Apple Cider Prices Rise Due to Stunted Crop
Now that it's getting chilly, you might be sitting down with a cup of warm apple cider. But how much did you pay for it? Even if you didn't notice, it was more than last year.
Prices are up a dollar or two per gallon. A gallon of cider will cost anywhere from about $6 to more than $7. Half gallons cost around $4.
"Everything that is used in cider has to be tree picked," said Randy Sambolt, Interpretive Teacher at Afton Apple Orchard in Hastings.
At Afton Apple Orchard and orchards across the state, half of the crop was lost after an early spring brought early blooms, only to be killed by a sudden frost.
"Some days you get the bear, some days the bear gets you." Sambolt said. "When you are working with nature, you have to be... rigid flexibility. You have to accept what nature gives you, and be grateful for it."
Earlier this year farmers at Afton Apple Orchard tried circumvent what the weather had blown their way with helicopters. Choppers circulated the air, acting as a warming blanket for the apples below.
"The 50 percent that we have is a good crop," Sambolt said.
From what survived, a blend of the last class of apples are pressed to drink.

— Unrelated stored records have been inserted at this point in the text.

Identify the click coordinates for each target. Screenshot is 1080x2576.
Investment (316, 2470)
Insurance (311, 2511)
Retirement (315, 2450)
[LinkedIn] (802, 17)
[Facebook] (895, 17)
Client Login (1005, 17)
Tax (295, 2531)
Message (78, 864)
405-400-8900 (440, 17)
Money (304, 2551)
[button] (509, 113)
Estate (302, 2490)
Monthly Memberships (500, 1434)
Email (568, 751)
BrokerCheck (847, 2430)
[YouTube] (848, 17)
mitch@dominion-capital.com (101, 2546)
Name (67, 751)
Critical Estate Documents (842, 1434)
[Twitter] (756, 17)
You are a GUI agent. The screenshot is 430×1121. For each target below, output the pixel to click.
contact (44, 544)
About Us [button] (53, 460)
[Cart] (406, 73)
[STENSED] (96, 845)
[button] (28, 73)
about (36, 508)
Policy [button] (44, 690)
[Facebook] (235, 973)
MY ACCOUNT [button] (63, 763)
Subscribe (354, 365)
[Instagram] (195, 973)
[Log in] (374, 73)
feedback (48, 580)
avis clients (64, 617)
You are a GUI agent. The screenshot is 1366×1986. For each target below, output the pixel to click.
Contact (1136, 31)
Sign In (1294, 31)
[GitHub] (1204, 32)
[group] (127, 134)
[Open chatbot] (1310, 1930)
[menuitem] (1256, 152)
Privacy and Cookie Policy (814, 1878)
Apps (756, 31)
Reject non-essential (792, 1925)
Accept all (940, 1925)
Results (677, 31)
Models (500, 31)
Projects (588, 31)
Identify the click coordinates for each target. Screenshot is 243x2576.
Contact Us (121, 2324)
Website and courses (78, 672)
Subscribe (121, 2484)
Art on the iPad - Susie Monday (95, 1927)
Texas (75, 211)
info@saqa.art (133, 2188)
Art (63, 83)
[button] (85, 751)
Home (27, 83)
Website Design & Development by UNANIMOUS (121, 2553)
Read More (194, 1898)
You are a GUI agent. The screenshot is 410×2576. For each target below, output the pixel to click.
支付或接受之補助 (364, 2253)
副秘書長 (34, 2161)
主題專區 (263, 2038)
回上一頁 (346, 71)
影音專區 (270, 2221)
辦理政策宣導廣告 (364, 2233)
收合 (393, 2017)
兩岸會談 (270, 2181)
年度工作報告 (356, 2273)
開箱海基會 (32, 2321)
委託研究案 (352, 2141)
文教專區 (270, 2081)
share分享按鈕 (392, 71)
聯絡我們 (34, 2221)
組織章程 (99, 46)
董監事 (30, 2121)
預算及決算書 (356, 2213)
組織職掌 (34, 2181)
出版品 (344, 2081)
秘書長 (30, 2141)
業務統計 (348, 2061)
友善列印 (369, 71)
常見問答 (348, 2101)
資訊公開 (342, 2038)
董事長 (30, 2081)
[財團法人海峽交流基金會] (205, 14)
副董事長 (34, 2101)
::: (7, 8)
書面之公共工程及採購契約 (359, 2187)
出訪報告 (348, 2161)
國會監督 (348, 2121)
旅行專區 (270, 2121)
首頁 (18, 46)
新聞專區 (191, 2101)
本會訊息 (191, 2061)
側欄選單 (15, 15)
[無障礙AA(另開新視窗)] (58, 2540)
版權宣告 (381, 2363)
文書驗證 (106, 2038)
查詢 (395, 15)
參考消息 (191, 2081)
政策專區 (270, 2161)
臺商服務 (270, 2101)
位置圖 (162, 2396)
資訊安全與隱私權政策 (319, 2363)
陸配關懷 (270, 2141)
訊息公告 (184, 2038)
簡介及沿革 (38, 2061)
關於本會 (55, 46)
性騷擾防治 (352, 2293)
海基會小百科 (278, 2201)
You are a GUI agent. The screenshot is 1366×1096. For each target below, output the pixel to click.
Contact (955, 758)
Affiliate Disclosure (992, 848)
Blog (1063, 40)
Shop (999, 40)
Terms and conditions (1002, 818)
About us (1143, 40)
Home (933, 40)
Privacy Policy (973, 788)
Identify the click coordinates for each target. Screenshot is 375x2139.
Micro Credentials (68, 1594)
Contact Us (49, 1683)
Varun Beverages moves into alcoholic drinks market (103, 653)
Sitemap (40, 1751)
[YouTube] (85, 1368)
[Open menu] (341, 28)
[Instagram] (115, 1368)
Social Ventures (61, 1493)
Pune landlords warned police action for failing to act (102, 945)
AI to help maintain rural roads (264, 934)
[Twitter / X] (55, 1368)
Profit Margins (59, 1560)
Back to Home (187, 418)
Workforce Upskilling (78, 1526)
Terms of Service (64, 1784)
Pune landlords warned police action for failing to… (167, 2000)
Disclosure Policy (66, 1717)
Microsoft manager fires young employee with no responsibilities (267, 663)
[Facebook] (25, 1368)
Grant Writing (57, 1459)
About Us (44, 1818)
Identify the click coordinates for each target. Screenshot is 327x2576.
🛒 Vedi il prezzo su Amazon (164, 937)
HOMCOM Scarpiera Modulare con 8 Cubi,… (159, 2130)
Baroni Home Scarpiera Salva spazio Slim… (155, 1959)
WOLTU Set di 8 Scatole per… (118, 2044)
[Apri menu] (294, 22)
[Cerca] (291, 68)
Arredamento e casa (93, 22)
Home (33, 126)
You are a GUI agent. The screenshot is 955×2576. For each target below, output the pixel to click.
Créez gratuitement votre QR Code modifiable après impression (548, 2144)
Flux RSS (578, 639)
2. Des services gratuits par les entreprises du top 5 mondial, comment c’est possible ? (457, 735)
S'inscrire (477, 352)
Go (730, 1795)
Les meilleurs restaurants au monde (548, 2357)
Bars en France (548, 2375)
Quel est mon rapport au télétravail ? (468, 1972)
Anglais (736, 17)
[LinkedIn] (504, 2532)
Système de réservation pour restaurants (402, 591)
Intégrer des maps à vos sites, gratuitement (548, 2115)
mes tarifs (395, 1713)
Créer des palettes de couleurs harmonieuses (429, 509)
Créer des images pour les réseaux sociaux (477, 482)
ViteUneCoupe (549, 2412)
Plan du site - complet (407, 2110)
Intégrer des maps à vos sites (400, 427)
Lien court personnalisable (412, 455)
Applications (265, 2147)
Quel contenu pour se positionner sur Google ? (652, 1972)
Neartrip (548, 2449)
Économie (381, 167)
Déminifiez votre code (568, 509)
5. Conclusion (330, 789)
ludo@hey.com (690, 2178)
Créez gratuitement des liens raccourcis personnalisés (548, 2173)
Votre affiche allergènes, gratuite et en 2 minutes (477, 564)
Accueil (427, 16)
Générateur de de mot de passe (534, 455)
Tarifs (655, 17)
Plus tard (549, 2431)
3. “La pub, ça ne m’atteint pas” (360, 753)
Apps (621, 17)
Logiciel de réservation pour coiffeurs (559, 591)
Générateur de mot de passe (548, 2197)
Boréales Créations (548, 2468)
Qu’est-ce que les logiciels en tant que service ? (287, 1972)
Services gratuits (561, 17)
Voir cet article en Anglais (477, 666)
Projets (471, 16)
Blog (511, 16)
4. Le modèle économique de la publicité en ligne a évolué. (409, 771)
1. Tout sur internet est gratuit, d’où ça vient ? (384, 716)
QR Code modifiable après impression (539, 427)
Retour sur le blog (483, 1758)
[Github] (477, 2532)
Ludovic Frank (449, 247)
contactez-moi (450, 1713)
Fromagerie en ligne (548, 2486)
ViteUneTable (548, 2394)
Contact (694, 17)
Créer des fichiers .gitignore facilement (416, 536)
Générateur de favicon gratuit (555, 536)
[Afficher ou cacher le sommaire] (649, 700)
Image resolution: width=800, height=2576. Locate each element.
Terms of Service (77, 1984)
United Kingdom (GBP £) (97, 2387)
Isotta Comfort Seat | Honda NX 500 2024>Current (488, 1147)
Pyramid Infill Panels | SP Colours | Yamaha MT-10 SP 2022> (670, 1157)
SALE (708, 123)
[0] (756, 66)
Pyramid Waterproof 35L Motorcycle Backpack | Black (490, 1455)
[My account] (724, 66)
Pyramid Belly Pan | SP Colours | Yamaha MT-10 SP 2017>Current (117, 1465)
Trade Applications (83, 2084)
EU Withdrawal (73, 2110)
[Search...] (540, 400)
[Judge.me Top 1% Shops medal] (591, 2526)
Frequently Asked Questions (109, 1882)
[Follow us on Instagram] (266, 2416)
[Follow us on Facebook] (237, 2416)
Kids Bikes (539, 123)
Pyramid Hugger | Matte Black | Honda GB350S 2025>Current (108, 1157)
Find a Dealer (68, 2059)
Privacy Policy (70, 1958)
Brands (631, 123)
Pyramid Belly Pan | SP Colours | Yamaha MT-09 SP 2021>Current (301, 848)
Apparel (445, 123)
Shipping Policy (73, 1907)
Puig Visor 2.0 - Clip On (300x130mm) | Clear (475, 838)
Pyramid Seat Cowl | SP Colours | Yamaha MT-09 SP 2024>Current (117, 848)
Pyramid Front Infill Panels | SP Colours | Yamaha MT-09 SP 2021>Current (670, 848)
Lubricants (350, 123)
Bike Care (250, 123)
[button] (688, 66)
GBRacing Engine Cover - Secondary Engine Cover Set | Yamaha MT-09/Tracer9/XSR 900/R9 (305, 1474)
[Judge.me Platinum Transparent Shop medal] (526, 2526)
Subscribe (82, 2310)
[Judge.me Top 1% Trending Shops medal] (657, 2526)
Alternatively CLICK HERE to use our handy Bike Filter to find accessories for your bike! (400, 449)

"That's what's used in cider are the number threes and when those are gone, cider prices go up and there's really nothing you can do about it," Sambolt said.
"I don't drink that much of it, I'm getting it for my father, it's kind of a treat right now so the fact that it might be 50 cents more doesn't really bother me," said Jill Lucas, while buying cider at Afton Apple Orchard.
The price of cider could go up even higher as the season goes on and less apples are available.